Em Os livros da Selva, discernimos o relacionamento complexo e muitas vezes contraditório do homem
com a natureza, sobretudo porque esses livros giram em torno da suposição antropocêntrica de que o
homem é o mestre absoluto dos animais, ao mesmo tempo mostrando a força e a brutalidade com que ele
os subjuga. O poder de Mowgli como homem é simbolizado de forma mais sucinta no poder de seu olhar,
que não pode ser sustentado por seus amigos animais quando ele os encara. Se Adão, o primeiro homem,
ganha controle sobre os animais através do ato de lhes dar nome, Mowgli faz o mesmo ao vê-los e
conhecê-los, perpetrando o medo em seus corações. O relacionamento dele com os animais também é um
eco da promessa de Deus a Noé: “Sede o medo e o pavor de todos os animais da terra” (Gênesis 9,2);
essa promessa influencia o mito fundacional da selva contado por Hathi em “Como surgiu o medo”, que
explica por que os animais “[temem] o Homem acima de todas as coisas” (p. 252). Num momento
dramático de “A invasão da Selva”, Mowgli força o rebelde Bagheera a se submeter usando o poder de
seu olhar e de sua linguagem de humano. Isso situa Bagheera no lugar dele, transformando-o no
companheiro afetuoso de Mowgli (“E eu sou apenas uma pantera-negra.

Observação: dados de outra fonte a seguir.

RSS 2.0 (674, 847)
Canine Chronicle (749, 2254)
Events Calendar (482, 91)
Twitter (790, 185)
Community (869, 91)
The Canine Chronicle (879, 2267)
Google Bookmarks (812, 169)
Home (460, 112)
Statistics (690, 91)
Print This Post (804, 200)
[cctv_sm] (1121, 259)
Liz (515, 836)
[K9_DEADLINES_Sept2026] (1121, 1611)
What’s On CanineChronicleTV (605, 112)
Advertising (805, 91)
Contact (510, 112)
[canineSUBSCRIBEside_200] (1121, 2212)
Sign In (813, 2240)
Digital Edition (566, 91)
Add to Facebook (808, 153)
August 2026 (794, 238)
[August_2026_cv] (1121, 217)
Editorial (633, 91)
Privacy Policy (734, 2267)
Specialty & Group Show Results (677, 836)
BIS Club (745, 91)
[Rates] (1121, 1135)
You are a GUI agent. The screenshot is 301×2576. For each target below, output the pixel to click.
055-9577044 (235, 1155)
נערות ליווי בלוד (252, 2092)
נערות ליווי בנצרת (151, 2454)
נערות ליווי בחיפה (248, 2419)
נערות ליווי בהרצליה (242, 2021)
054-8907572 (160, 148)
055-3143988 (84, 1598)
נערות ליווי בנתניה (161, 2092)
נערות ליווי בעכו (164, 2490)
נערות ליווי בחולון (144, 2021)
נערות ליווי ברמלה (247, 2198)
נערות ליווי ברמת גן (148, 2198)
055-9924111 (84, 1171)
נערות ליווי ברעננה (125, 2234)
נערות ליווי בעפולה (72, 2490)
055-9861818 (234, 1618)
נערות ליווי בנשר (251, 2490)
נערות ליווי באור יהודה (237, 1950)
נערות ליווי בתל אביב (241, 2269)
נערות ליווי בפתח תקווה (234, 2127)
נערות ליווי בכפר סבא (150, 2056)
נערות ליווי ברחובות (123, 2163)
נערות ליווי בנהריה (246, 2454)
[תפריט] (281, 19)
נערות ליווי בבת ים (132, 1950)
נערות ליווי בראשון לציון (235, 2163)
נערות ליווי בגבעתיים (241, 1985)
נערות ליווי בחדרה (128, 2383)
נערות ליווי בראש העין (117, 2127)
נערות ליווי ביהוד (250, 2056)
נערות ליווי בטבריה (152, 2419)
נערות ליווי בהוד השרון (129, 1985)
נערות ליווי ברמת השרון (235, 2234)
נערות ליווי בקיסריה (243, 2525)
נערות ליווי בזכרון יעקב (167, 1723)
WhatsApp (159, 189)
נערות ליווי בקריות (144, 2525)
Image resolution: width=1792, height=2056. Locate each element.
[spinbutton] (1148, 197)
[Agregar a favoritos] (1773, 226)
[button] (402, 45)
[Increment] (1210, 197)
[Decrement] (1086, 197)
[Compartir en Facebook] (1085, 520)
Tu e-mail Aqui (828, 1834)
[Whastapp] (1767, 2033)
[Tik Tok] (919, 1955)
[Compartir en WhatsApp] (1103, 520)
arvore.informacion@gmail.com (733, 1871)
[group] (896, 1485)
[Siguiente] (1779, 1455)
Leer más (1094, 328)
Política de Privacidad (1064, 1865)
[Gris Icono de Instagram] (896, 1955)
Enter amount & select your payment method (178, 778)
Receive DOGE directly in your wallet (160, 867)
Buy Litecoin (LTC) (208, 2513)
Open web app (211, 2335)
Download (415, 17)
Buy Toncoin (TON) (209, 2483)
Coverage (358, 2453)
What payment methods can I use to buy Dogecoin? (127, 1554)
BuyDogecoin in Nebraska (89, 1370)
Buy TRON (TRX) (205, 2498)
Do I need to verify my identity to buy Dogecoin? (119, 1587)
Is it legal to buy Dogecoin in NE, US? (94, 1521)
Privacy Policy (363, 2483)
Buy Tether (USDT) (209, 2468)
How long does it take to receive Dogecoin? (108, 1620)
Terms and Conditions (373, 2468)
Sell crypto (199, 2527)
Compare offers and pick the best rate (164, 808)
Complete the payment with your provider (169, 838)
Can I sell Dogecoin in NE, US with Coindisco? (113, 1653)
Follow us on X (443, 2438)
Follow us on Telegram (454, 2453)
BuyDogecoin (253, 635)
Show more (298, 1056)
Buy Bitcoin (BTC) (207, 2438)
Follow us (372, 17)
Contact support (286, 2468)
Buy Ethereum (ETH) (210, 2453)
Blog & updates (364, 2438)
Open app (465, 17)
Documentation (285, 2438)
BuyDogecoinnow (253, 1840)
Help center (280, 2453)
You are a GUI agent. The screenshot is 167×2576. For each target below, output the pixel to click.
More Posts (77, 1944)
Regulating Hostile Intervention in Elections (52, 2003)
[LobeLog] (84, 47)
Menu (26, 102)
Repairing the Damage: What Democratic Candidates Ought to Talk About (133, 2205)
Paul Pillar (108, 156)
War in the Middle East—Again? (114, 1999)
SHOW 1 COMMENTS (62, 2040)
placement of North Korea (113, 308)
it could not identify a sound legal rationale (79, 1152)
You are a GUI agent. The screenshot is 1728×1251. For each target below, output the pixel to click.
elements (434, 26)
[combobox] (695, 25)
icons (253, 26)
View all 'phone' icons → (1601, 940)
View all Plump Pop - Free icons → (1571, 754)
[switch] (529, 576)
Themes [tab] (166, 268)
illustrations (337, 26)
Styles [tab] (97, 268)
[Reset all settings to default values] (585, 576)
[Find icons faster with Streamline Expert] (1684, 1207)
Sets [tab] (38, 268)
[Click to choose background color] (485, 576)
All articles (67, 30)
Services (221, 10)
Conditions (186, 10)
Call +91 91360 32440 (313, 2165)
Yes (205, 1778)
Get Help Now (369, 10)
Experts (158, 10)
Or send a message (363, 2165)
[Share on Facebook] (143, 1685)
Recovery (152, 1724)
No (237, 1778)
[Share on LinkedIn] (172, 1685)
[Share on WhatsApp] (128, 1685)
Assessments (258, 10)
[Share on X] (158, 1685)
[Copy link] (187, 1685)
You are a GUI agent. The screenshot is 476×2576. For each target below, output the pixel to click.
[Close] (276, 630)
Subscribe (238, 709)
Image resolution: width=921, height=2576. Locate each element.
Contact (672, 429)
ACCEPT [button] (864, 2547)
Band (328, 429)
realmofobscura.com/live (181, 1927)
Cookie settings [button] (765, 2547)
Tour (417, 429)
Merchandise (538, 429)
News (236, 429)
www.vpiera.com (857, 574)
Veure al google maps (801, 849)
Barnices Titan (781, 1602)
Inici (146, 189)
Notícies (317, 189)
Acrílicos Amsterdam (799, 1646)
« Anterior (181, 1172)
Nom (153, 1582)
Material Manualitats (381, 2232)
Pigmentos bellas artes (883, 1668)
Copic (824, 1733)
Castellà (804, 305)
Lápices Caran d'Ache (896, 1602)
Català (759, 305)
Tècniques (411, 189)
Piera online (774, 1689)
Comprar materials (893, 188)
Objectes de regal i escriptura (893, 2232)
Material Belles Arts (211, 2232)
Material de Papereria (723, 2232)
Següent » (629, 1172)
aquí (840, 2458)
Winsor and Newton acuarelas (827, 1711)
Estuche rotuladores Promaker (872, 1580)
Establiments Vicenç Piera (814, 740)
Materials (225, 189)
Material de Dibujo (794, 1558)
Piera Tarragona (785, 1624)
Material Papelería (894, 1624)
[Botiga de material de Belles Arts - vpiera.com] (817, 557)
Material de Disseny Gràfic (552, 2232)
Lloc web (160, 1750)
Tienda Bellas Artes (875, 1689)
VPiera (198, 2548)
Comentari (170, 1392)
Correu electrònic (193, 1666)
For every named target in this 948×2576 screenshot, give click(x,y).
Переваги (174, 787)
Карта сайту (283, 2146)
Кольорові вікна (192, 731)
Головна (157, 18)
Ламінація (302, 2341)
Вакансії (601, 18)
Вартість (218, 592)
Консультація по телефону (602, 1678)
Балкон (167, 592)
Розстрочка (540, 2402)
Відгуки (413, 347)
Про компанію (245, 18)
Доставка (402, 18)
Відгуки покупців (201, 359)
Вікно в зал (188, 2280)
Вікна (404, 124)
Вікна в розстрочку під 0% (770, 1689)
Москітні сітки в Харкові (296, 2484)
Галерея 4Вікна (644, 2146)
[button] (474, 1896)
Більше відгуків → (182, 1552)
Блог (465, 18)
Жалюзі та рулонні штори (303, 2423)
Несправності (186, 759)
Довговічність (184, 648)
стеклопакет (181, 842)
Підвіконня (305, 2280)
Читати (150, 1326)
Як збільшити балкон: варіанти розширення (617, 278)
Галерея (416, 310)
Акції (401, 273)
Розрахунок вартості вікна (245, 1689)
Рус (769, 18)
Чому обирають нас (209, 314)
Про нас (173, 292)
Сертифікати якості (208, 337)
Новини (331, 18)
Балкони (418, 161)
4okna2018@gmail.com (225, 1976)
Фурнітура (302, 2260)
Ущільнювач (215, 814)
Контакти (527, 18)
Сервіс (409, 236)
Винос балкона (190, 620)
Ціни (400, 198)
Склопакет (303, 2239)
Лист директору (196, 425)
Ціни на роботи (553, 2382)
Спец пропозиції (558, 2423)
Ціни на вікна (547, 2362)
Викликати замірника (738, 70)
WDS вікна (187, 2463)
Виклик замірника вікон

Mas te amo, Irmãozinho”, p. 302),
ao mesmo tempo que consolida a posição especial do Homem no mundo animal (“Tu és da Selva e não és
da Selva”, p. 302). Embora essa cena muitas vezes seja interpretada da maneira mais óbvia, como uma
ilustração alegórica do relacionamento entre o colonizador e o colonizado, ela deve ser vista como
primariamente ilustrando aquele entre o homem e os animais, e como mais uma prova de que o controle
do homem sobre o reino animal está no âmago de qualquer relacionamento colonial. Aqui vemos de
maneira indisfarçada a limitação do sonho de Kipling de uma irmandade entre humanos e animais
inspirada pela tradição religiosa oriental: só lhe é permitido existir dentro da estrutura bíblica do
domínio absoluto do homem sobre os animais, e isso dá à súplica de Bagheera a seu “Irmãozinho” um
tom vazio e irônico.
Os livros da Selva de Kipling são um espaço textual único no qual mundos e discursos conflitantes
coexistem: Índia e Grã-Bretanha, homem e natureza, a origem primordial da humanidade e nossa
modernidade, a selva dos sonhos de uma criança e o mundo adulto do trabalho, a adoração sincera do
Oriente e o racismo crasso, entre outras coisas. Mowgli habita a interseção entre eles e é
caracteristicamente marcado pela dualidade: através da figura do menino lobo, Kipling inventa um novo
mito do homem moderno. Além disso, Kipling reconhece os mundos dos animais, tanto o real quanto o
imaginário, como uma parte integral do Império com a qual formamos laços íntimos. No fim, os livros
são um registro precioso dos relacionamentos entre humanos e animais que existiam no Raj britânico no
fim do século XIX. Quando Kipling estava fazendo as notas da Sussex Edition de Os livros da Selva,
publicada postumamente em 1937, algumas das descrições já haviam ficado ultrapassadas. Sua nota para
“os bois e elefantes das baterias de canhões Armstrong de vinte quilos” nos informa que eles “não são
necessários agora que virou moda usar máquinas para puxar a artilharia, e essas baterias foram abolidas
há muito tempo”. 63 Esses animais que Kipling havia conhecido na Índia tinham desaparecido àquela
altura, passando a pertencer ao passado e à imaginação.